A 17 year-old female, G1P0, with history of hypothyroidism and ACM-I presented with symptoms of headache and neck pain. She denied of any other neurological manifestations. A multidisciplinary team consulted her for planned induction with instrument-assisted vaginal delivery. MRI of the brain showed a 7-mm cerebellar tonsil herniation into the foramen magnum without syringomyelia (Fig 1).
Vital signs were: BP=134/89, P=62, RR=12, and SpO2=99%. Labs were: Hg=11.9 and PLT=206. CSE analgesia was obtained with fentanyl 15 µg and and bupivacaine 1.5 mg intrathecally. A continuous epidural of bupivacaine 0.1% and fentanyl 0.0002% was infused at the rate of 10 mL/h. A 5-mL bolus of bupivacaine 0.25% was injected epidurally 90 min before the onset of fetal expulsion and subsequently augmented with another bolus to provide further analgesia and to minimize the urge of pushing. Labor lasted for 9 h. A healthy girl was born with Apgar scores of 9/9.

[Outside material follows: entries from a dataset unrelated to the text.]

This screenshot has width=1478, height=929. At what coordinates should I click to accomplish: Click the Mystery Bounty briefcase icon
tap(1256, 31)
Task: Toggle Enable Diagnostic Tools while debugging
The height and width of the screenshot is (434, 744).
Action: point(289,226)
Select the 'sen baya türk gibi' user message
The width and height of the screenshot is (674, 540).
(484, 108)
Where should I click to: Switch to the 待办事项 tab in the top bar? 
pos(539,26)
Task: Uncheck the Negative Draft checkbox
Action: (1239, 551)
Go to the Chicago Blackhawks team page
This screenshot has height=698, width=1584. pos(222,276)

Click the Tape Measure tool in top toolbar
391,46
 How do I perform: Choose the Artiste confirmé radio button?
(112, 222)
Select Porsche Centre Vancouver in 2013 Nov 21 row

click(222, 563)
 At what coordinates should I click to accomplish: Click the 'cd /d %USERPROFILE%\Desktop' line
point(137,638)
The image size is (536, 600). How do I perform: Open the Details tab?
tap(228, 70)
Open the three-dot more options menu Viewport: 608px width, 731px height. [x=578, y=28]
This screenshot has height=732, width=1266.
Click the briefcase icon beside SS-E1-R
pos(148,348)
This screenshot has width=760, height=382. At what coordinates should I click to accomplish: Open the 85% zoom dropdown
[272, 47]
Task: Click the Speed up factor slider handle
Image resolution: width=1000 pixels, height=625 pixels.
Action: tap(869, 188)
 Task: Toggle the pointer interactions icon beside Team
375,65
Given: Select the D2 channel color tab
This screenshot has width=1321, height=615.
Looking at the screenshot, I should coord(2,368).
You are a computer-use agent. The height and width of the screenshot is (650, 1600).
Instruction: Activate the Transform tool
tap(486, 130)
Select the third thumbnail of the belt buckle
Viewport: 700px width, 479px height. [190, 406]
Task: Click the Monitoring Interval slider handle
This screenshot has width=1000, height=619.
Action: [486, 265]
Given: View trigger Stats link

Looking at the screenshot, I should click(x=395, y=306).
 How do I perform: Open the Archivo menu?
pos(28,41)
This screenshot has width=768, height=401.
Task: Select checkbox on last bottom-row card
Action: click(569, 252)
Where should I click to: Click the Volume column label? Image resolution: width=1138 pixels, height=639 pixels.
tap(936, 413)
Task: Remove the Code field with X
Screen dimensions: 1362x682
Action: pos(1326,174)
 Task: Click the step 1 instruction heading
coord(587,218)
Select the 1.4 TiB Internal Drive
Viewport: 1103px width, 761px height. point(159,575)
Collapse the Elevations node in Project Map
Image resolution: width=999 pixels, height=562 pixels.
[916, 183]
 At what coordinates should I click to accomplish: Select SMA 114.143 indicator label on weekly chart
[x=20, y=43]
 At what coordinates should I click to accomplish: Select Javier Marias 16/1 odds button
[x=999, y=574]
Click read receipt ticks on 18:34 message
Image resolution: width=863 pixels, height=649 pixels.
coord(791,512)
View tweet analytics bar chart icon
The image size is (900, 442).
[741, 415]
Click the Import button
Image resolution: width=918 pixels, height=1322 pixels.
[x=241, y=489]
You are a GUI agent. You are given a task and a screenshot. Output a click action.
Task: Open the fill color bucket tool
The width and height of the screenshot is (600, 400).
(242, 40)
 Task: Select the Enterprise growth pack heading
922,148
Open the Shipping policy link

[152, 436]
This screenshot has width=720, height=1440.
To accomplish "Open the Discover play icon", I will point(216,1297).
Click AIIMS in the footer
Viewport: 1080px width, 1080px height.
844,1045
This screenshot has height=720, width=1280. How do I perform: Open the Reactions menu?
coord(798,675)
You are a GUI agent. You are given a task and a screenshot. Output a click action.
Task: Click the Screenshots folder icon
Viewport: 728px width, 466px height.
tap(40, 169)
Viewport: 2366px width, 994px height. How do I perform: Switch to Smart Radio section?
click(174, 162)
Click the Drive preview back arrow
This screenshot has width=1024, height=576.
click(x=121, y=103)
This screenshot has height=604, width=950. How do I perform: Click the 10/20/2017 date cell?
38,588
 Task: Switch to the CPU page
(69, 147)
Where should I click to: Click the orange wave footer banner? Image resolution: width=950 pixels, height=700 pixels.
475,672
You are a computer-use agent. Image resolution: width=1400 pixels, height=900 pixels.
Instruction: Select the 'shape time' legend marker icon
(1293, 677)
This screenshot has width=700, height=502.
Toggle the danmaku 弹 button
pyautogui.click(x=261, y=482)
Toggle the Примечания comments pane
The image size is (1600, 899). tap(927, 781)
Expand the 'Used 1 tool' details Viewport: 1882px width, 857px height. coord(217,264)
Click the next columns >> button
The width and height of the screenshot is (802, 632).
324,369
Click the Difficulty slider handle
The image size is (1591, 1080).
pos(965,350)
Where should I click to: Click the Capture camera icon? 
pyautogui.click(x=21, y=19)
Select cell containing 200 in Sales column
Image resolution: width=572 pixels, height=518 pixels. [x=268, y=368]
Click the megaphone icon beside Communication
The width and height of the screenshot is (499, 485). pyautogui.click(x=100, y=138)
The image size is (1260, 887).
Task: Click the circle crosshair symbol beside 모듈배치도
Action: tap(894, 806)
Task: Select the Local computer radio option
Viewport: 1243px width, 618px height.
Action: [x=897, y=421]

Attempt to demonstrate which neuraxial technique is safer (epidural vs spinal) in ACM-I parturients has been the subject of controversy. Accidental subarachnoid puncture with the epidural needle can lead to a greater risk of tentorial herniation, decreased CPP, and brain shifts than a spinal puncture. Risk vs benefit analysis and individualized care must be taken into consideration while planning the choice of anesthesia (neuraxial vs general) and the mode of delivery (vaginal vs Cesarean). Key points in the anesthetic management include: early CSE analgesia to decrease painful uterine contractions to dampen elevated CSF pressure, vacuum-assisted vaginal delivery to minimize increase in ICP during maternal valsalva maneuvers, slow titration of bolus through the epidural to prevent undue extradural pressure, and minimization of wide variations in maternal hemodynamics.